Tumblr founder David Karp said:

“The industry in New York right now would like to be known for having different sensibilities.

“The west is about making things scale but not making people’s lives better. It is about indexing, but not about creating.”

Speaking on the same panel, BuzzFeed CEO Jonah Peretti agreed:

“If you’re building a pure technology company, Silicon Valley is still the best place to do it. People there are still nerds; pure technology. But sometimes that hurts them when they need knowledge of a specific field.”

The reality is becoming clear to these folks that a different and more diverse, alternative startup to Silicon Valley’s all-engineering lifestyle is what differentiates east from west.

It draws not just from mathematics but from publishing, music, film, design and more. And it’s not just culture, Katie Beauchamp, founder of fashion-content-commerce cross-over Birchbox, told the Monaco Media Forum panel: ”Companies in New York are being founded with business models at the outset.”

All of which is all very well. New York is developing just fine with this relatively touchy-feely bent. But Tumblr’s Karp said New York can compete effectively, even for straight-up Valley engineering talent:

“We thought it would be an up-hill climb to convince these guys to pick up their families and move to the east coast. But we’ve found it easy to leverage.

“You’ve got all these big networks on equal footing — Twitter, Facebook and Google pulling people with very similar offerings — Palo Alto is a very similar community.

“When we show up at the end of that process and say ‘Before you make up your mind on Facebook or Google, spend a weekend with us in New York’, it puts us on a totally different footing. We show them an opportunity that’s as intriguing to them as in Silicon Valley – but in a much better city.”

Thrillist founder Brian Lerer told the same panel: “From a recruiting standpoint – people want to live in New York City.”

That is also rubbing off on investors who, traditionally, had eyes only for California, Karp said:

“West Coast VCs are starting to spend a lot more time out in New York. We’re now getting people from Andreessen Horowitz, Greylock and Sequoia come over. They come to New York and they make a week of it… they hang out with us over the weekend doing something cool.”

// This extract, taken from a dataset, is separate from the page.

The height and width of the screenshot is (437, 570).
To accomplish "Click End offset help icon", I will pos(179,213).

This buzz is being amplified with Cornell’s Chelsea Technion facility, but was already fully in bloom despite such initiatives. These programmes concentrate interests, but a city so rich and relatively diverse can provide welcome distractions from the Valley’s tech bubble, Tumblr’s Karp told Monaco Media Forum:

“One really great characteristic of New York is that, after work, you’re not going out and hanging out with people in your industry.

“Walking down the street, seeing everyone with the Dropbox or Facebook T-shirt… they’re building something for themselves rather than, as in New York, for communities of tens of millions of people.

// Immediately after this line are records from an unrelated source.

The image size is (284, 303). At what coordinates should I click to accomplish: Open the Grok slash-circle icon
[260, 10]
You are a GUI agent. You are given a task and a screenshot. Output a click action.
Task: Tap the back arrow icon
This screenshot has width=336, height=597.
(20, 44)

“The west coast feels like a race, whereas, in New York, you’re surrounded by passionate people rather than this hypercompetitive air on the west coast.”

Karp said 50 percent of Tumblr staff were relocators. Of around 60 engineers, a dozen were candidates to join the Valley’s Facebook, Google and Twitter during recruitment. “We’re able to show them a similar opportunity in a better city,” he said.

BuzzFeed’s Peretti suggested that the east coast’s particular flavor of tech boom is now happening because non-technology folk are harnessing increasingly accessible technologies atop their specialist fields to enact niche disruptions:

“As technology becomes cheaper and easier to deploy, you’re seeing people already passionate about these fields in New York building new technology companies in these technology verticals.”

New York may be shooting for a different goal than Palo Alto but, within its own game, hasn’t yet achieved equivalent success, Thrillist’s Lerer noted:

“I think it would be nice if we had some big exits like the Valley.

“The goal is to build really big, important tech companies – the west coast has consistently done that. New York is starting to do that. Tumblr will have some nice eventuality where people will be able to say ‘New York is great’.”

Karp said:

“There are things we’d love to put us on the map to validate us further — but we don’t want to cross over as ‘Valley Jr.’ but as a whole different genre where products and technologies get made.”